GPUPI - SuperPI on the GPU - Page 14 - Benchmark software

August 13, 20159 yr

Too late for that, already having 3rd batch (8h, 30 something minutes) ... and it look suspicious, when the time distances between batches vary, as I will add another slowing-down program

But I have better ideas, the bench can run on notably slower hardware, causing it to choke a bit (or a lot?) ... like on another machine running Aquamark for 24h now, having only drawn little over 1/10 from the 5200 frames

Quote

August 13, 20159 yr

Slow it down by running another benchmark in parallel.
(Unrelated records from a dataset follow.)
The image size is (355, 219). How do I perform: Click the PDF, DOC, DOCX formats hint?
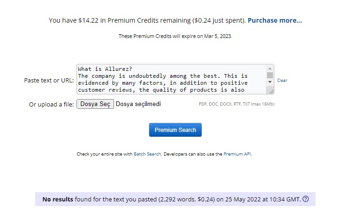pyautogui.click(x=237, y=104)
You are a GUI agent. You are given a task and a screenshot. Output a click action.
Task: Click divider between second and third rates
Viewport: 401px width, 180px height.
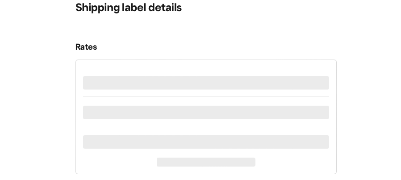pos(206,126)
Problem is loops will look irregular, people will report for nothing. I had 70hours with just 7 loops, 3 loops with SPi32 (like 15hrs/loop) and 4 without it ("normal" 4-5hours/loop). Decided to cancel it since everyone is sandbagging it anyway.

Quote

August 13, 20159 yr

GPUPI 2.2 is out now! Thanks to the feedback from you guys, I was able to fix a lot of things and improve many others. It will be mandatory to use this version in the future, because there are some important changes to make the bench even more bullet proof. But we will wait until the the currently started competitions have finished, including the Team Cup of course.
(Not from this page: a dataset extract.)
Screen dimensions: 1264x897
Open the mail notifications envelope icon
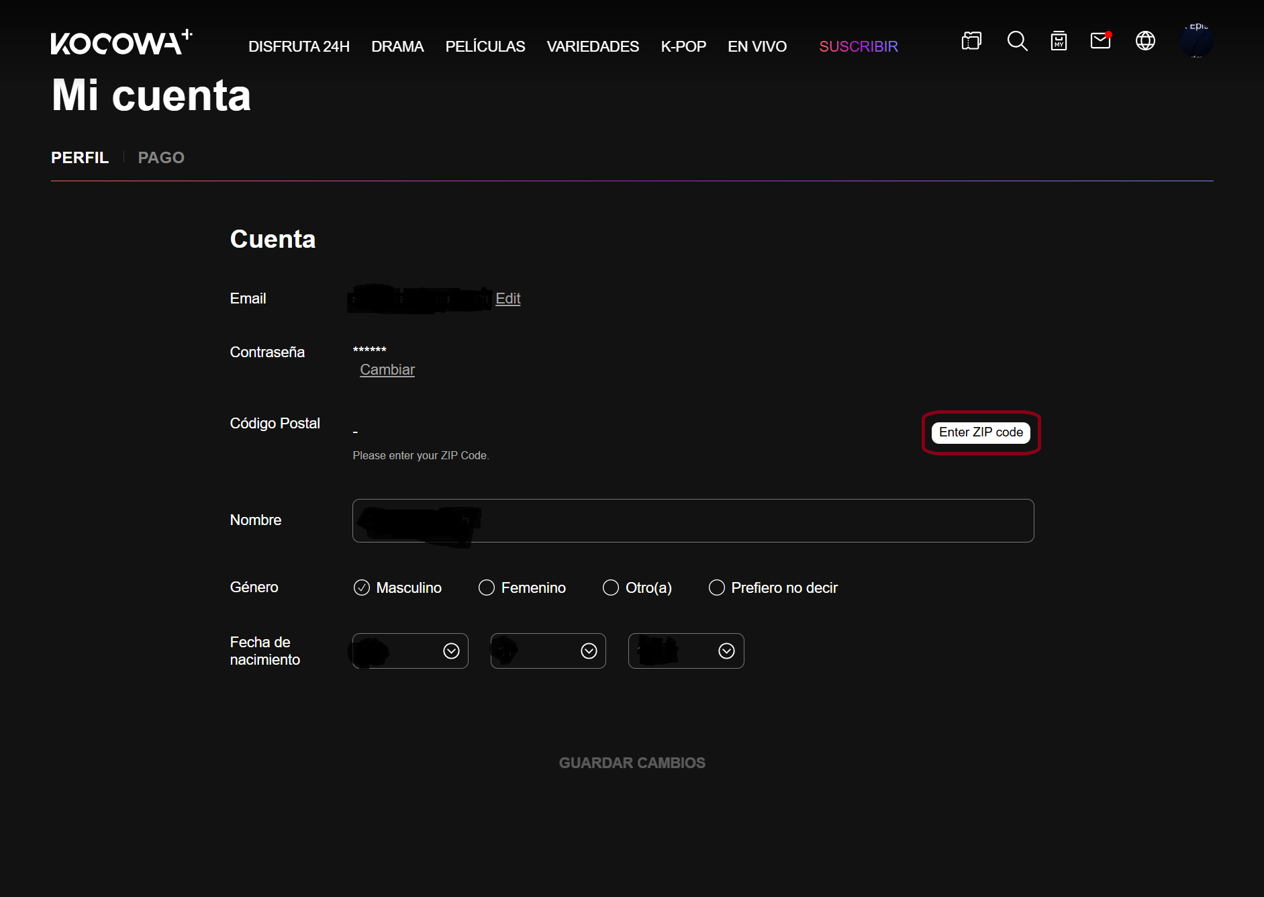coord(1100,42)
Last but not least I would like to talk about our next plans with GPUPI. Thanks to HWBOT I can integrate CPU-Z into the next version, which will improve hardware detection a lot and allows several frequencies and even voltages to be automatically submitted to the database. Additionally we are going to include support for HWBOT competitions directly into the online submission dialog. I already have a prototype working, but I didn't want to rush anything.

Full changelog and download here: https://www.overclockers.at/news/gpupi-2-2-english

Reporting that it actually solved the problem with time going out of sync, well done

Quote

August 13, 20159 yr

Problem is loops will look irregular, people will report for nothing.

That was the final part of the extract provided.